After evaluating the DDL proposals, the recommendation was that — although 
none of the proposals satisfied all of the requirements, the proposal from DSTC 
[9] provided the best starting point for further DDL development. However, it 
was also recommended that the DDL group should track the work of the W3C - 
- in particular, the XML Schema Working Group and the XLink, XPath and 
XPointer Working Groups. 

In May this year, the XML Schema WG produced a 2-part working draft of the 
XML Schema language: XML Schema Part 1: Structures [10] and XML 
Schema Part 2 : Datatypes [11]. Discussions and preliminary encoding of the 
Generic Audiovisual DS led the DDL group to the decision to use XML 
Schema language as the basis for the DDL. However, certain reservations were 
raised at the Vancouver MPEG meeting in July concerning this approach. The 
major concerns were: 

• MPEG-7's dependency on the output and time schedule of W3C XML 
Schema WG; 

• Restricted access to internal documents associated with XML Schema 
development; 

• The effect of W3C's copyright of XML Schema language on the ability 
to add MPEG-7-specific extensions. 

As a result of these concerns, further discussions at the Vancouver meeting led 
to the decision to develop an MPEG-7-specific language in parallel with the 
XML Schema development being carried out within W3C [12]. A new 
grammar based on DSTCs proposal, but using MPEG-7 terminology 
(Description Schemes and Descriptors) and with modifications to ensure simple 
mapping to XML Schema, was recently developed.
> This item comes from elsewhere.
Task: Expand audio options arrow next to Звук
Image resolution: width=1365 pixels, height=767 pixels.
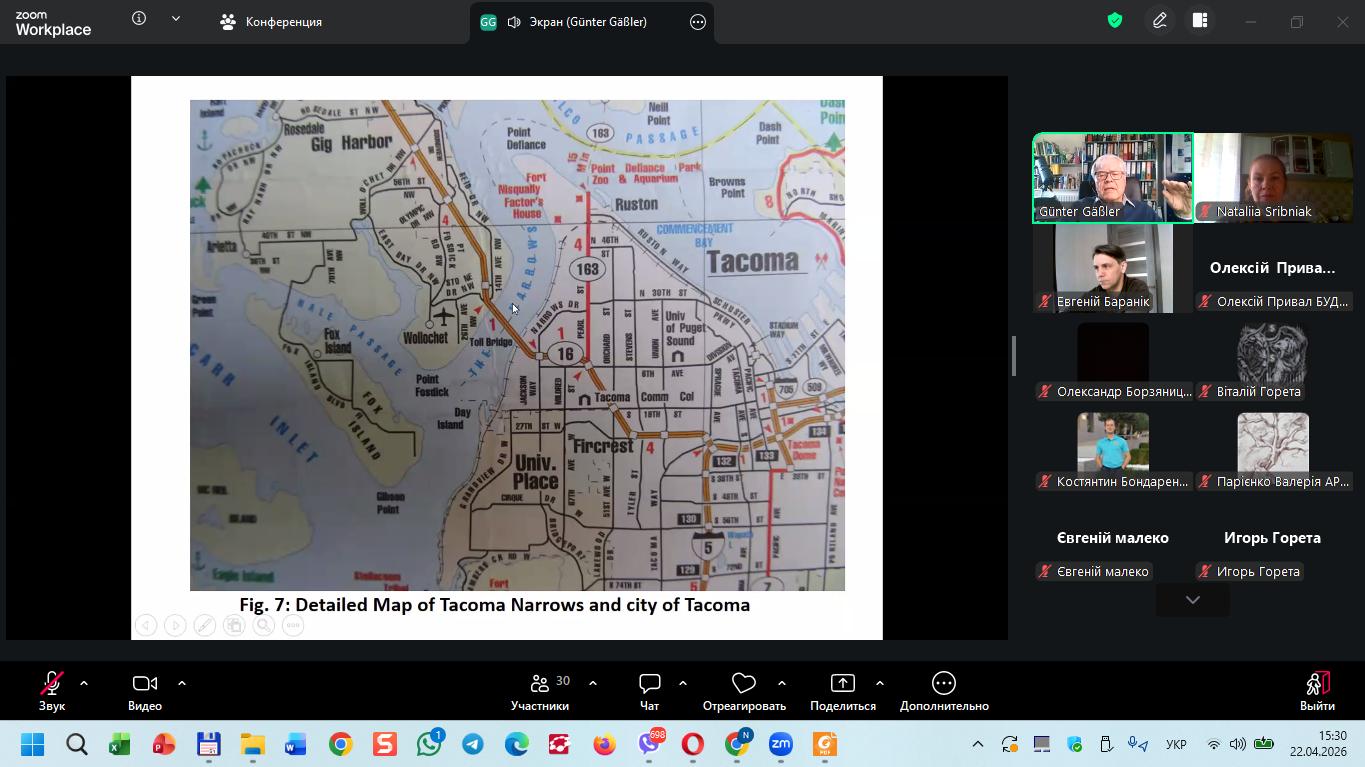Action: tap(84, 683)
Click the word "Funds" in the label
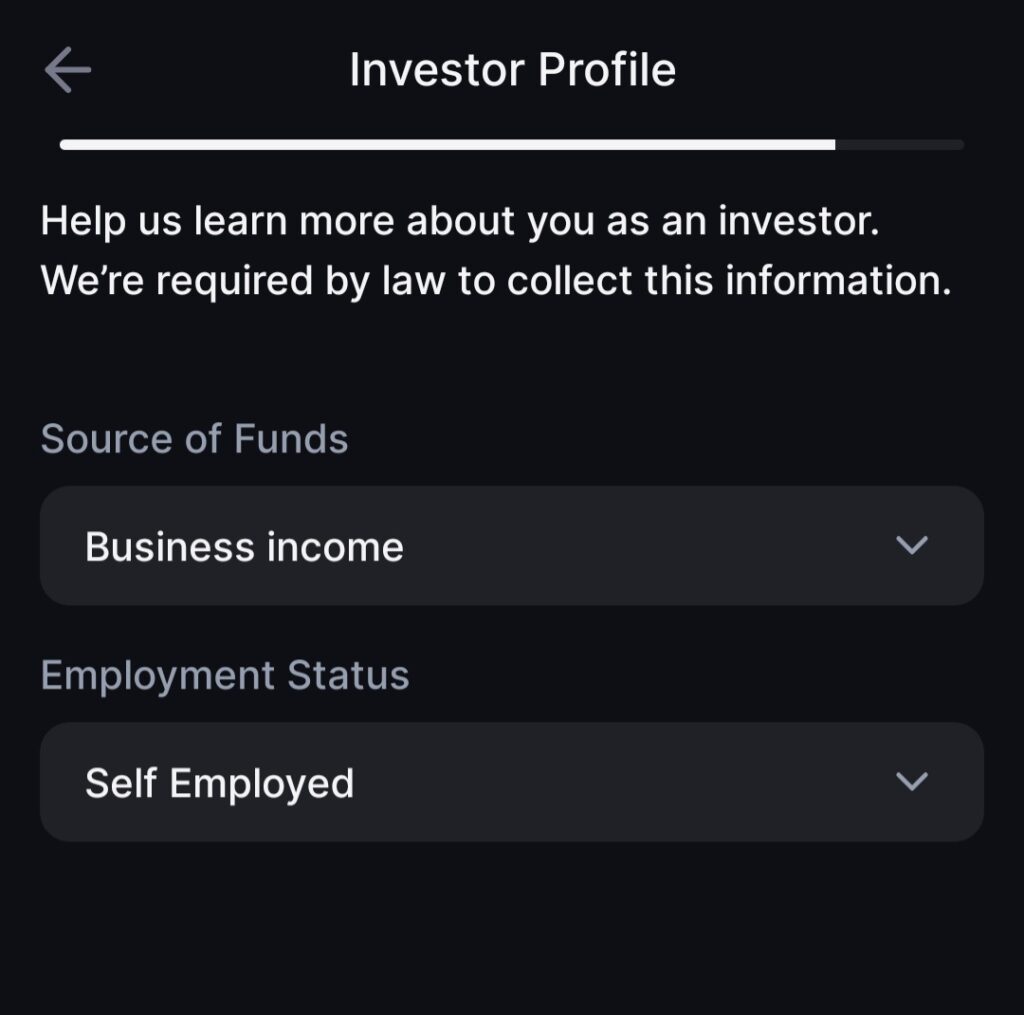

Based on this grammar, the 
following tasks are currently being performed: 

• Specification of the BNF and an XML DTD for the new grammar; 

• Specification of the validation mechanisms which must be provided by a 
parser; 

• Development of a validating parser for this DDL 
Relationship To Other Standards 

MPEG-7 is aware of, and taking into account, the activities of a number of 
other standards groups during the development process. 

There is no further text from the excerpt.